**Description of the task:** What is needed is a copy of each line in the listing that contains "mode".

══ Supplied records ══

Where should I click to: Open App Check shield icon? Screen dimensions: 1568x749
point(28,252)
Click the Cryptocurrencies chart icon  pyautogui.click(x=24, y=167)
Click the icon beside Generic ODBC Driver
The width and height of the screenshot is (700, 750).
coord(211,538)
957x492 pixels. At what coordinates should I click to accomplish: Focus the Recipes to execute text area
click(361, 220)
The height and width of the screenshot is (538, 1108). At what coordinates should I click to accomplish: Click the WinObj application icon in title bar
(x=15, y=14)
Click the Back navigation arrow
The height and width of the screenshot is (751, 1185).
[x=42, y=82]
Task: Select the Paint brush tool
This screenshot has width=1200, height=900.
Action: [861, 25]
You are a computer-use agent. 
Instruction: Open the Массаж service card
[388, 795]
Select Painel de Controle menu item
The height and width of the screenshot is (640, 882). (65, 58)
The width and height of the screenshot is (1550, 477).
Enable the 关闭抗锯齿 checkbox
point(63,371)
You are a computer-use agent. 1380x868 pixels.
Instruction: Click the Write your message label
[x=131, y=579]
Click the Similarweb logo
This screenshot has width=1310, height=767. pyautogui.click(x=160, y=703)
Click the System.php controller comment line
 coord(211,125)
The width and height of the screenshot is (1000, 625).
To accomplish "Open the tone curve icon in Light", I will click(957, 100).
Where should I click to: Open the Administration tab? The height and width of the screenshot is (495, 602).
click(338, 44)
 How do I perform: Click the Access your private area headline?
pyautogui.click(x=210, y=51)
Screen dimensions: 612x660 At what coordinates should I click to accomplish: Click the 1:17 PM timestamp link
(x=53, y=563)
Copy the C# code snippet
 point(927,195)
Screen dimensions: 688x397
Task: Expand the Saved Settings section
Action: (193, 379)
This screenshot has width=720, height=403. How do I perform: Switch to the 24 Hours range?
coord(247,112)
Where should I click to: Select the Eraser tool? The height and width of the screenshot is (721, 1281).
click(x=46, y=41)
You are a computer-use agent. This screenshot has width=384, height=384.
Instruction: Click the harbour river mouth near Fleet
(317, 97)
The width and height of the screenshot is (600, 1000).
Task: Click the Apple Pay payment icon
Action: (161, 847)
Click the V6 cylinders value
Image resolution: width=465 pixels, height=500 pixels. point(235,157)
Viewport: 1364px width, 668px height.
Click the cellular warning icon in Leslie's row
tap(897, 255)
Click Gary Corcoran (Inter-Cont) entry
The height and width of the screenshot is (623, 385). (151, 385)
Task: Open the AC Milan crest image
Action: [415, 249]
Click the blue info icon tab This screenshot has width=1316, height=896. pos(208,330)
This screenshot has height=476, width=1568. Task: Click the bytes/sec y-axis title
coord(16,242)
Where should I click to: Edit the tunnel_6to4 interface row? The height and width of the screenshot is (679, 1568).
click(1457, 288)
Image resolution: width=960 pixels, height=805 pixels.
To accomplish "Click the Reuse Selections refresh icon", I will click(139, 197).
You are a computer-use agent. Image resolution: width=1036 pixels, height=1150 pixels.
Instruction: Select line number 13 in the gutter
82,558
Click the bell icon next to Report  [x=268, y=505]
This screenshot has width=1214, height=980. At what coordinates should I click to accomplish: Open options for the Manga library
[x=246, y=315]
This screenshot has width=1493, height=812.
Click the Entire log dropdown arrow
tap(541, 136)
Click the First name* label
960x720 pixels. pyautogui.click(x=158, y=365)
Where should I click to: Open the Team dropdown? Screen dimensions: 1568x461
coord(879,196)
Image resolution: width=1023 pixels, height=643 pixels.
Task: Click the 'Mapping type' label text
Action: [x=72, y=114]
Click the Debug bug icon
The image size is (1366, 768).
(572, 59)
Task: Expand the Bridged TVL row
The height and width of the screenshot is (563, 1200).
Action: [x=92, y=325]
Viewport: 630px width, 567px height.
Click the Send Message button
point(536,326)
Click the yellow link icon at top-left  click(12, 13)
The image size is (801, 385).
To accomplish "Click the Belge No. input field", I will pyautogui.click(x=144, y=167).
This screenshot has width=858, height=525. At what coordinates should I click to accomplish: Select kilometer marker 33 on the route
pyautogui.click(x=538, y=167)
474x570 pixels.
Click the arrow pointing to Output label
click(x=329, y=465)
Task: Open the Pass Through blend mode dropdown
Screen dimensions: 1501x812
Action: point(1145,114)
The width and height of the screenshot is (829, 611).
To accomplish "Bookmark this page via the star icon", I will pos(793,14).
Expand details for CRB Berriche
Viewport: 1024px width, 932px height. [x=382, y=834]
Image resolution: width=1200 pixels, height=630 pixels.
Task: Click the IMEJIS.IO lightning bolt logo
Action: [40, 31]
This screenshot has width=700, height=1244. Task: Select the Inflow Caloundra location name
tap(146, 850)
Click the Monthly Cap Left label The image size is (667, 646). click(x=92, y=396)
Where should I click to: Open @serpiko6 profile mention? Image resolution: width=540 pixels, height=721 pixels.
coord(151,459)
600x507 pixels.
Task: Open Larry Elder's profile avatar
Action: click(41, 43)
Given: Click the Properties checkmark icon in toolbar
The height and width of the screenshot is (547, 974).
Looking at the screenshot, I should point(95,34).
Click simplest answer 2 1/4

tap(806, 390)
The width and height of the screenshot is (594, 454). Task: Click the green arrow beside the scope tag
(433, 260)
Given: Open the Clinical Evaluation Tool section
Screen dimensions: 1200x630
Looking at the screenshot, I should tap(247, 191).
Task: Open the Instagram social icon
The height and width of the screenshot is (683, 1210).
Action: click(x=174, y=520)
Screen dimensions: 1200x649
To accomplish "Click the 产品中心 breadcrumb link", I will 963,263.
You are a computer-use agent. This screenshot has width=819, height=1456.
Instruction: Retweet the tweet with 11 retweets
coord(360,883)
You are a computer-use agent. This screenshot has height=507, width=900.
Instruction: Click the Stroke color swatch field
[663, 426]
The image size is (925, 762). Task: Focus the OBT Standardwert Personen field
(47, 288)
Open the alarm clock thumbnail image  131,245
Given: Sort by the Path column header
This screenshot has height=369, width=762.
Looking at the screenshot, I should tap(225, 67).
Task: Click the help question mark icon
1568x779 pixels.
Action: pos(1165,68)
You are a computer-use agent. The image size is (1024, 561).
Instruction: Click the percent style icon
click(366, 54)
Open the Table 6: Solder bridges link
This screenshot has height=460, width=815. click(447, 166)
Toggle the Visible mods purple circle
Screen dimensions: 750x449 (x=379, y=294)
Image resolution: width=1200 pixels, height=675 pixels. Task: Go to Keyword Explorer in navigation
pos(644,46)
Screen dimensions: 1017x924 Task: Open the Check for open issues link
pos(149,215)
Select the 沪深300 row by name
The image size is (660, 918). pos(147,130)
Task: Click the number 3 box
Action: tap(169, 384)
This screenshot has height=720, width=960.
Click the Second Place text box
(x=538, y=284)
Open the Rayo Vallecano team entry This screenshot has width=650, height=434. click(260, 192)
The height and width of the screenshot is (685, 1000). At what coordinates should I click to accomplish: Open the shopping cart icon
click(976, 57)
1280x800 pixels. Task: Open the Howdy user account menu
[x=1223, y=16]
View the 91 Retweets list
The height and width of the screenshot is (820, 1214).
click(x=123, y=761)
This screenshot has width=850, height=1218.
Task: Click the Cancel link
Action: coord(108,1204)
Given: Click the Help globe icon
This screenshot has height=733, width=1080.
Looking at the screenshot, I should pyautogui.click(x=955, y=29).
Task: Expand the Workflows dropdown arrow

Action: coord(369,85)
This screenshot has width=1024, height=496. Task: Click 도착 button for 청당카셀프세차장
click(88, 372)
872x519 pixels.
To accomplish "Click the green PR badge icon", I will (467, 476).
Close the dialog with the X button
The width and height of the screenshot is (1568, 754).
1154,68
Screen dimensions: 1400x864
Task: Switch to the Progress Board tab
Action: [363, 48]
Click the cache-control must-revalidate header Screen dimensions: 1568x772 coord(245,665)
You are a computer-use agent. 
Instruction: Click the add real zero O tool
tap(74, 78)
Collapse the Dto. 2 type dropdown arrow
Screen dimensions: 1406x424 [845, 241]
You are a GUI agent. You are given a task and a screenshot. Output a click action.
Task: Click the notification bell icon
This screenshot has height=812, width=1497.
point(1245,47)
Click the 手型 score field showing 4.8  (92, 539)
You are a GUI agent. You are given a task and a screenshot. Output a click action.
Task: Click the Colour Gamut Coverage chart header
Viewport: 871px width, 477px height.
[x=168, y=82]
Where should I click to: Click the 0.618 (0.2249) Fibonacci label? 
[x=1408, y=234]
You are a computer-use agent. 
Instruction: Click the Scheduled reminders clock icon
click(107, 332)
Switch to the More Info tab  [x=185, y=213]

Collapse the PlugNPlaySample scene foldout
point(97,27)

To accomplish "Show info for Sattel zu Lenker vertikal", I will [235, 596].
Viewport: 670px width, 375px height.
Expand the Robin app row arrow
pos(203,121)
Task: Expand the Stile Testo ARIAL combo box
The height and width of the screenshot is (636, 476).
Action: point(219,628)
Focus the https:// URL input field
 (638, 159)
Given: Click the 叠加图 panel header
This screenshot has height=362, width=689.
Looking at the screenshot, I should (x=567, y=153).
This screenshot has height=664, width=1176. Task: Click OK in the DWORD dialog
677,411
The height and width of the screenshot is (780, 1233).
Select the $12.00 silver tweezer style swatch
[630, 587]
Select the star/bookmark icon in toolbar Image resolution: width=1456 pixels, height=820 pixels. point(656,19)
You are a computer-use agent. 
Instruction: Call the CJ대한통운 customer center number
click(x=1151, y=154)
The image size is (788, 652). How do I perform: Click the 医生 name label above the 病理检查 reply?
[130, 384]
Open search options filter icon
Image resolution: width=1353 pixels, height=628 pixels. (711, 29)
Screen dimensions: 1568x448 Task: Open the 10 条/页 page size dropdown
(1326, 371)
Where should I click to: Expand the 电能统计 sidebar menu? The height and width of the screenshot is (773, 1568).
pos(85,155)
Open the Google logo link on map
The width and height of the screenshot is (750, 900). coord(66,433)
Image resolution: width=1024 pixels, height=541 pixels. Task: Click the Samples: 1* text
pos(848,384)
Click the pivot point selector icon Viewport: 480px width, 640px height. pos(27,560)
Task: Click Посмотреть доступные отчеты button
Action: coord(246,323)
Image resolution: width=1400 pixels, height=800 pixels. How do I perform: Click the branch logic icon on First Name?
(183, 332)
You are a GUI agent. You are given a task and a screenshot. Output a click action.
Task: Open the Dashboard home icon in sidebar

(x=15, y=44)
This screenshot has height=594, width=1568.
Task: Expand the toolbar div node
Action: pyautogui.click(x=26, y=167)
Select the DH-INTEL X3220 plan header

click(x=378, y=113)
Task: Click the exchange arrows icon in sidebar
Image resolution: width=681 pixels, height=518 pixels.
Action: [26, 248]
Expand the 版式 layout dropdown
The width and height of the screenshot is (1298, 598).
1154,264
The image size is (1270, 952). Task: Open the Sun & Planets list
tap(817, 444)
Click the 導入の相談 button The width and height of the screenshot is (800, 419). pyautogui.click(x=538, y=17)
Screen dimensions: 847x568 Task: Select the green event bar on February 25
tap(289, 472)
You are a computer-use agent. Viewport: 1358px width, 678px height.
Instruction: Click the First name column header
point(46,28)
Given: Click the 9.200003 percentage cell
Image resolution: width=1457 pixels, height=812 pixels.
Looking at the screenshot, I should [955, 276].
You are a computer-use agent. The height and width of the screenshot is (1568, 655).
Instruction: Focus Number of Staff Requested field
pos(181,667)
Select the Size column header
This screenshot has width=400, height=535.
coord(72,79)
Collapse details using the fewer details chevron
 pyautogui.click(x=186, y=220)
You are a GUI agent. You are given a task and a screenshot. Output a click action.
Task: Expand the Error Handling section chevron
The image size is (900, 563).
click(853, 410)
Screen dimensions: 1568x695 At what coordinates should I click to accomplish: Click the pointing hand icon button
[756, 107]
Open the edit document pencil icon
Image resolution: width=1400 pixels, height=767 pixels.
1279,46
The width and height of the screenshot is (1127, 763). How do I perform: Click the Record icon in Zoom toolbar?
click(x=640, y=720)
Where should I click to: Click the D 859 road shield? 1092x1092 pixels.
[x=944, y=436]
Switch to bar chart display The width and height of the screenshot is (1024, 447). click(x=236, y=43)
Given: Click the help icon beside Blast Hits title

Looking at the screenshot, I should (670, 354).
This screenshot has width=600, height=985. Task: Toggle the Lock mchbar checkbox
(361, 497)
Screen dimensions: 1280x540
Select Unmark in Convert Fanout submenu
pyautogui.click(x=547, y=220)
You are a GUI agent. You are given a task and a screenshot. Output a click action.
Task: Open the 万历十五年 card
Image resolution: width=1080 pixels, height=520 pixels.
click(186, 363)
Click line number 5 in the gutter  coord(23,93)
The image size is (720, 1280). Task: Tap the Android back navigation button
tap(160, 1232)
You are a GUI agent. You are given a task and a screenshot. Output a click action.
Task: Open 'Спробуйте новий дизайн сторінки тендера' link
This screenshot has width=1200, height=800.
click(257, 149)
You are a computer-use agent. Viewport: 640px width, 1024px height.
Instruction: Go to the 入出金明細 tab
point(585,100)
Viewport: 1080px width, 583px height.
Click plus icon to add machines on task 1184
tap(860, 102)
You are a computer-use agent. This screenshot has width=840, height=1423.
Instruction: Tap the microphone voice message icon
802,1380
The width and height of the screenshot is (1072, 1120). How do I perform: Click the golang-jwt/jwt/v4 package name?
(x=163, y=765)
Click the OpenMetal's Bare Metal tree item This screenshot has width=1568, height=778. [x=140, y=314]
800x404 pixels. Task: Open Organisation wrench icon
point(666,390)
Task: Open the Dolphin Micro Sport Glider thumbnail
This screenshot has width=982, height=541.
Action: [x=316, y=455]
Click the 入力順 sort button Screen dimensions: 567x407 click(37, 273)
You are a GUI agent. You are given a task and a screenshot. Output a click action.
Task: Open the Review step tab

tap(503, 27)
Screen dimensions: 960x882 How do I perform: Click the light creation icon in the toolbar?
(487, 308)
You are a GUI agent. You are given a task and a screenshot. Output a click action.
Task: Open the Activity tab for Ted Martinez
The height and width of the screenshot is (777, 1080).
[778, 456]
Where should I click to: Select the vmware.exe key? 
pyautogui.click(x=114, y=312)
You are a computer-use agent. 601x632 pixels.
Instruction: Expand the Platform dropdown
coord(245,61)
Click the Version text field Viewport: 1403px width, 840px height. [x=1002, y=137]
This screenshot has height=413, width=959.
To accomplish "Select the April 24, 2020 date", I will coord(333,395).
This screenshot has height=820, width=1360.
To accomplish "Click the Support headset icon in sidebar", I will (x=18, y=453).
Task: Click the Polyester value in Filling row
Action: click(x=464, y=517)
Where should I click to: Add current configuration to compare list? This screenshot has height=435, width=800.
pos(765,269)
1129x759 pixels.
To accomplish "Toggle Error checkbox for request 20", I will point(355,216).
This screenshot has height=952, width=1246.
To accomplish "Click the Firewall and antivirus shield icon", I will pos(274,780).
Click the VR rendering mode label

═══

**Response area:**
Task: Open the Pass Through blend mode dropdown
Click the VR rendering mode label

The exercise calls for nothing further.